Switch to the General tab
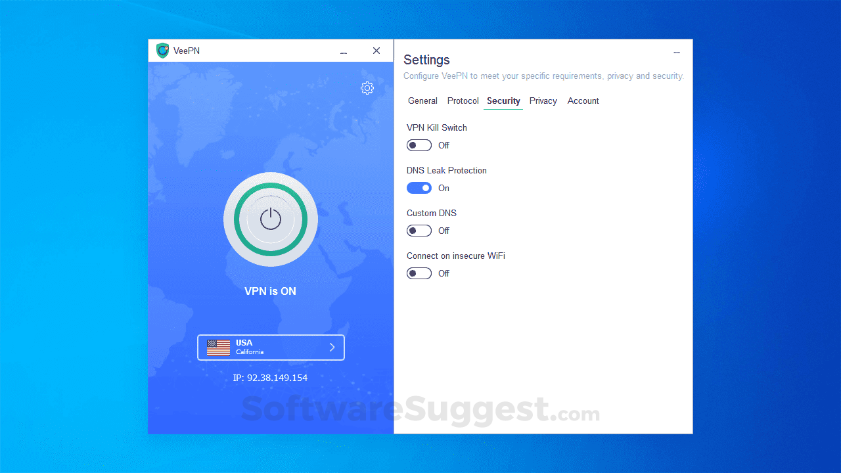This screenshot has width=841, height=473. (422, 101)
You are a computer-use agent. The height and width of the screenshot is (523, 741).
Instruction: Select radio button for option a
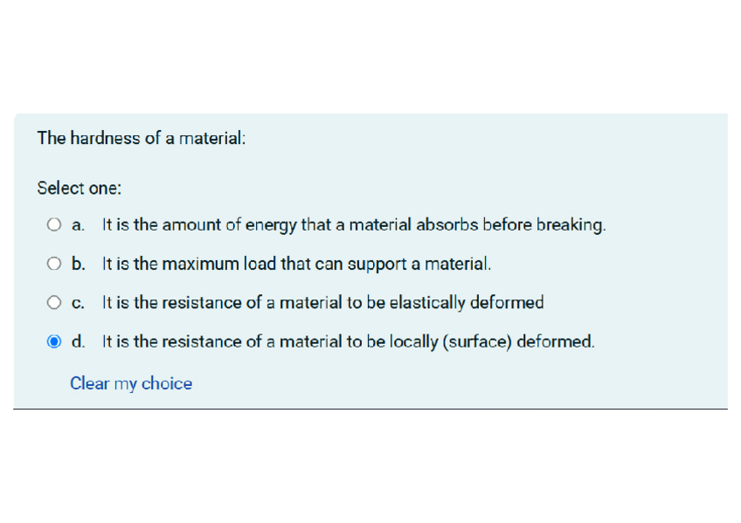click(55, 225)
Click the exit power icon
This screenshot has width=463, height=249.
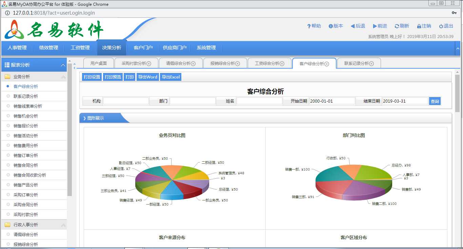(441, 26)

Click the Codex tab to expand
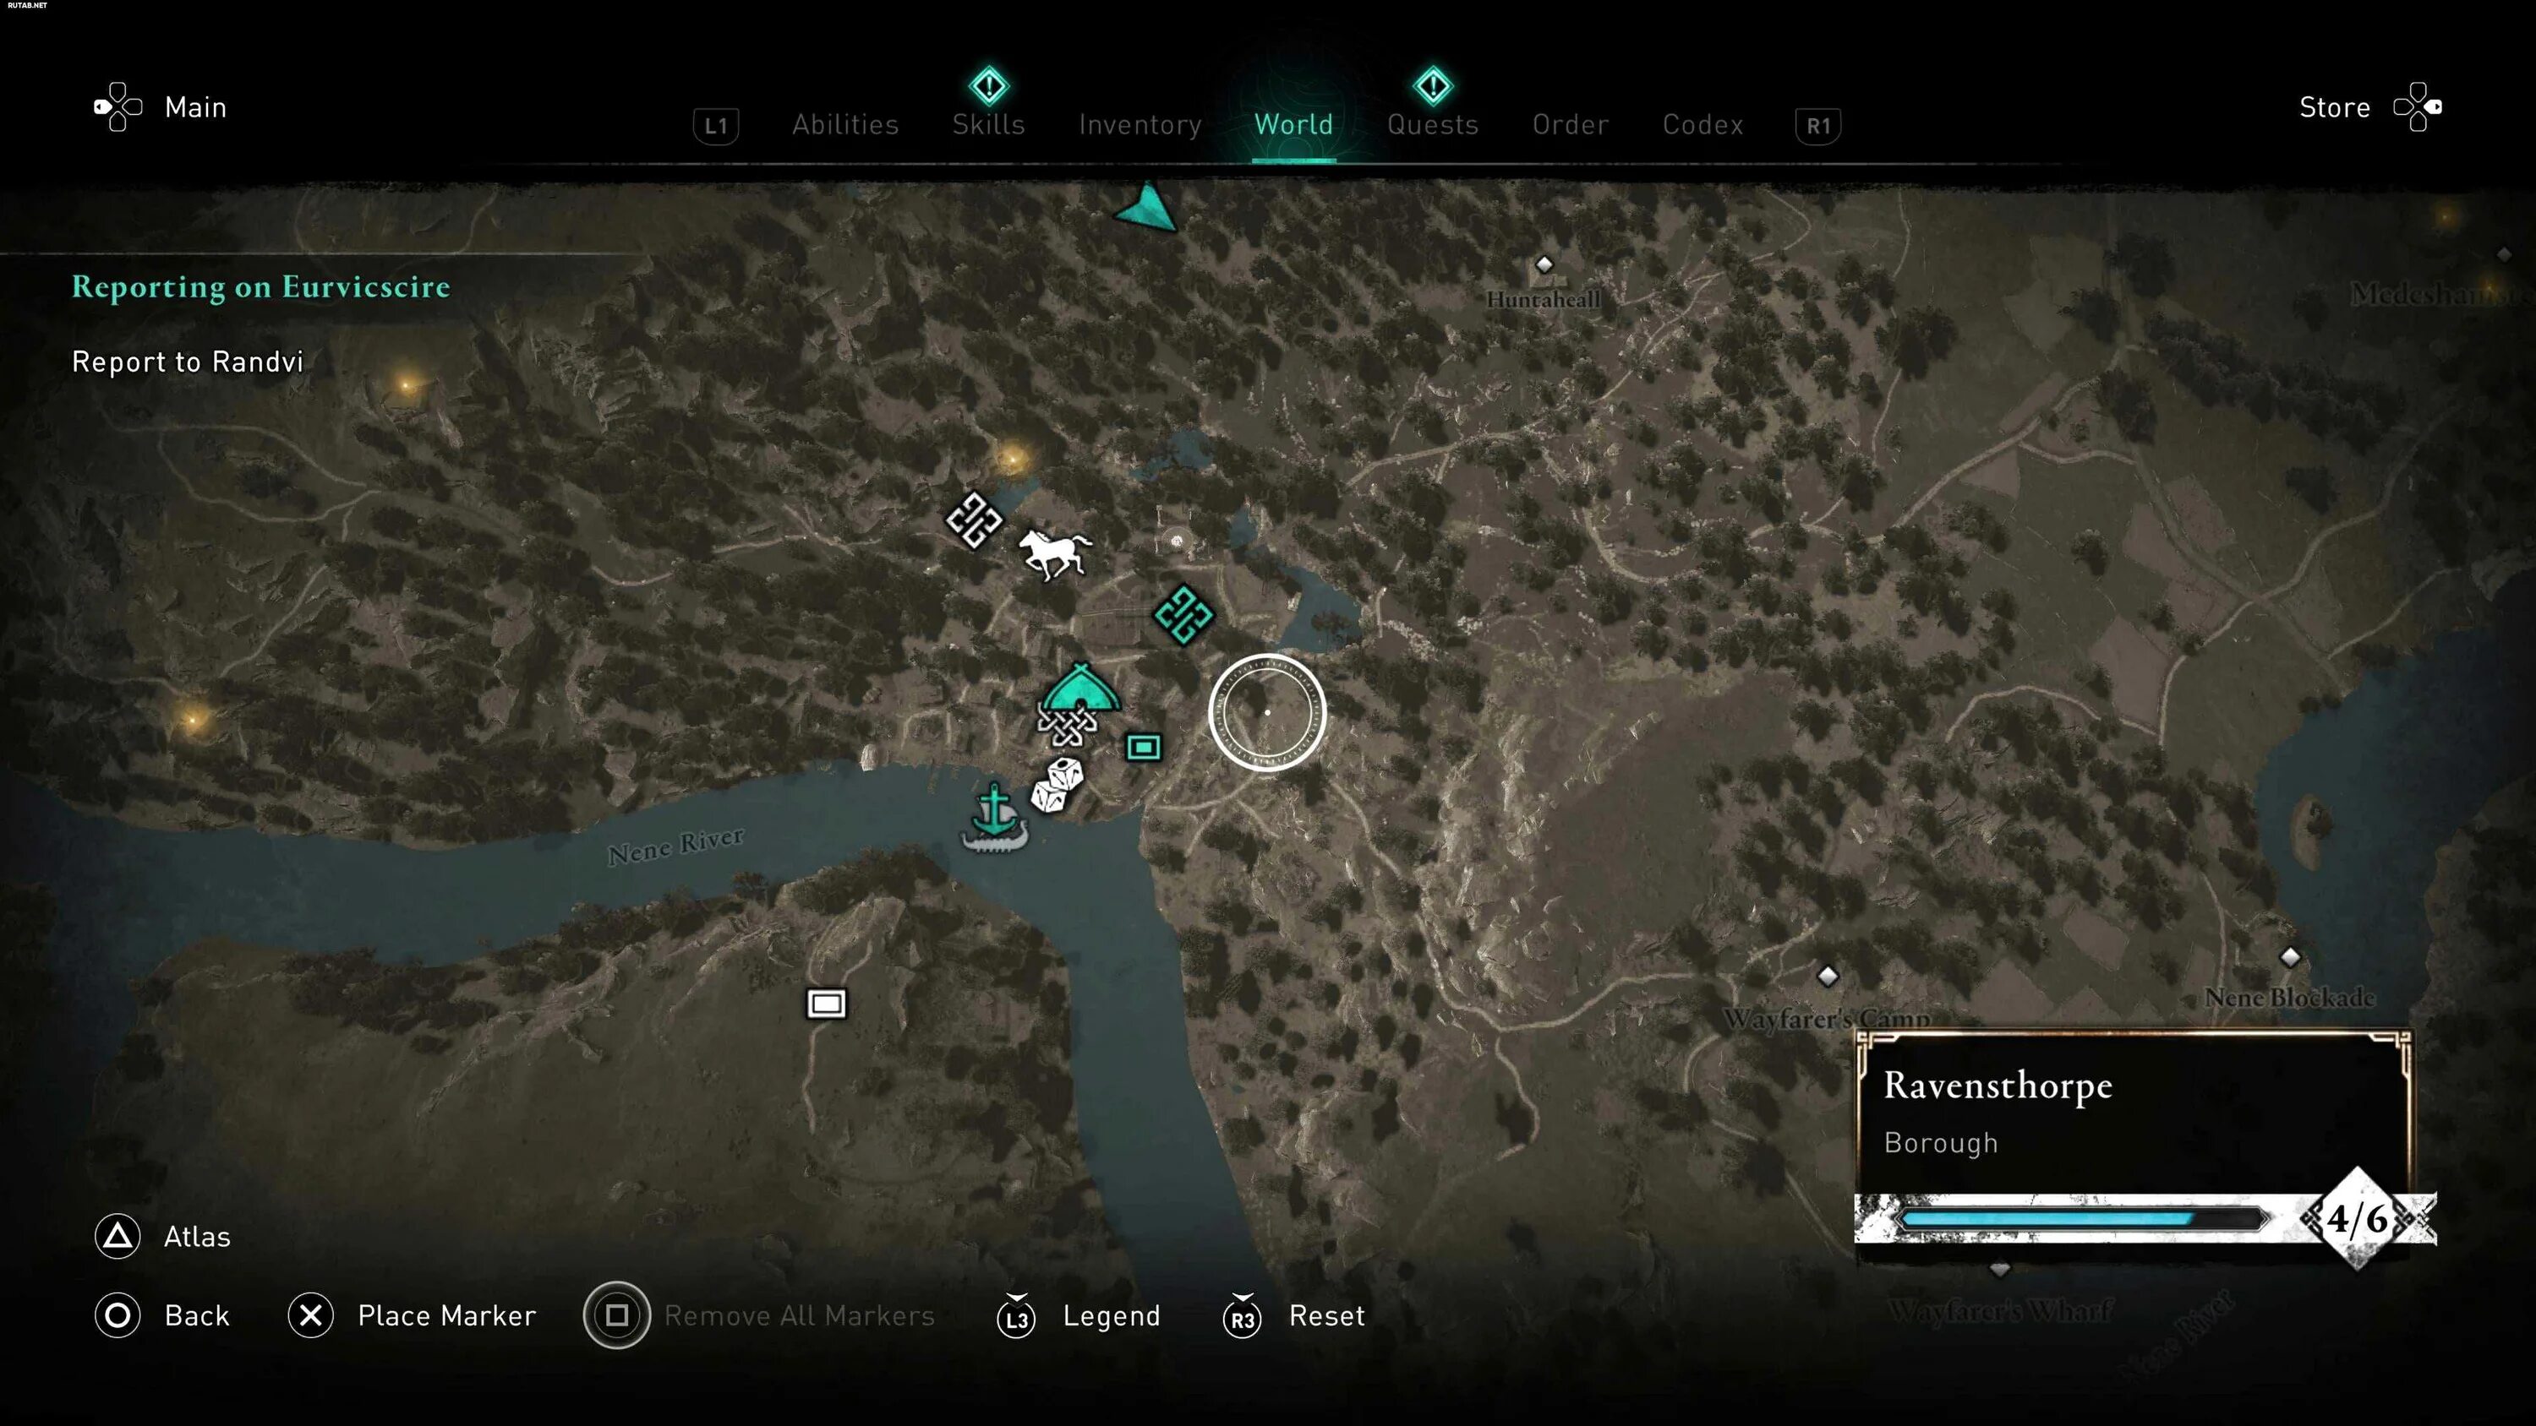(1701, 123)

=====

- EXERCISE DETAILS -
The data above must be written out again without alteration, and the pictures in them must be excluded.

- WRITTEN ANSWER -
Switch to the General tab
This screenshot has width=841, height=473. (422, 101)
You are a computer-use agent. The height and width of the screenshot is (523, 741).
Instruction: Select radio button for option a
click(55, 225)
Click the exit power icon
This screenshot has width=463, height=249.
(441, 26)

Click the Codex tab to expand
(1701, 123)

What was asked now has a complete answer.